● Stated problem
Count the lines in the records below that contain the string "dimensions", treating uppercase and lowercase as different. Reply with the number alone.

** begin **

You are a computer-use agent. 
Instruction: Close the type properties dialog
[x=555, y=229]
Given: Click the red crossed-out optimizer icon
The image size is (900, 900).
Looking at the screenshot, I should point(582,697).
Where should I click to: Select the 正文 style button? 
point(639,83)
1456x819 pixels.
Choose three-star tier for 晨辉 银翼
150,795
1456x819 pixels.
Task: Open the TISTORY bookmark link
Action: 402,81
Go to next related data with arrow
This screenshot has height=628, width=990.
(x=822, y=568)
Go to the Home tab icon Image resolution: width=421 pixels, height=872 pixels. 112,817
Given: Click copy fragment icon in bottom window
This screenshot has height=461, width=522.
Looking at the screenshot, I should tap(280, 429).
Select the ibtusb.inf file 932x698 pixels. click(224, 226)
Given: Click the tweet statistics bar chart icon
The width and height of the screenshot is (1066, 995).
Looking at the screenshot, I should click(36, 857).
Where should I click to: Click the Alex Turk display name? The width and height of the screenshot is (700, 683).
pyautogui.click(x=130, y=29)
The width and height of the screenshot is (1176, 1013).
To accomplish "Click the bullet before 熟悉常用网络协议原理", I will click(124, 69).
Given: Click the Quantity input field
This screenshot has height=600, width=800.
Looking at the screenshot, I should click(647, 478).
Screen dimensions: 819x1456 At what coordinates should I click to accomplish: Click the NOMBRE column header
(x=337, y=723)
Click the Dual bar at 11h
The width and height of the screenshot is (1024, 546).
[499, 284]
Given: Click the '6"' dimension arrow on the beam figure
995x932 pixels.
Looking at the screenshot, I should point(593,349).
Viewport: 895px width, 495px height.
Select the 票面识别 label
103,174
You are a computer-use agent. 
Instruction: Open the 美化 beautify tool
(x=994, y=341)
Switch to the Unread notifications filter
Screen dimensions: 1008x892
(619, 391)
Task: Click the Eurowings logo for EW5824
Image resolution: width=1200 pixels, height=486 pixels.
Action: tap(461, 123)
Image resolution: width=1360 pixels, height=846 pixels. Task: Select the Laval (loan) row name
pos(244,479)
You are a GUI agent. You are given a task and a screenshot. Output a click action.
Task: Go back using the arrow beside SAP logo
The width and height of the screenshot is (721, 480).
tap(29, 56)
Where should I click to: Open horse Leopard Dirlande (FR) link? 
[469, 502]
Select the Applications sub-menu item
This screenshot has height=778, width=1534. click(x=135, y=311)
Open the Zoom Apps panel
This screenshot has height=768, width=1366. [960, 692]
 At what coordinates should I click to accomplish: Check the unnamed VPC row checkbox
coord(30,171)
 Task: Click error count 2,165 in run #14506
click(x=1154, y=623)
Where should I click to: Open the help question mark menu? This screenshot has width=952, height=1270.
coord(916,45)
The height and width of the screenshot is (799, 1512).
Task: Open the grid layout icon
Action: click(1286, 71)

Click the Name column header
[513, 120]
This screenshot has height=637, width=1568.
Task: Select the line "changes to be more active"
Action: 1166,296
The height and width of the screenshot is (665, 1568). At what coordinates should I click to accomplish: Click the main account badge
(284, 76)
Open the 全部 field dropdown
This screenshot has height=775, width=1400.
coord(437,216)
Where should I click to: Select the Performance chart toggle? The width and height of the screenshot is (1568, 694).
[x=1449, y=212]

** end **

● Worked solution
2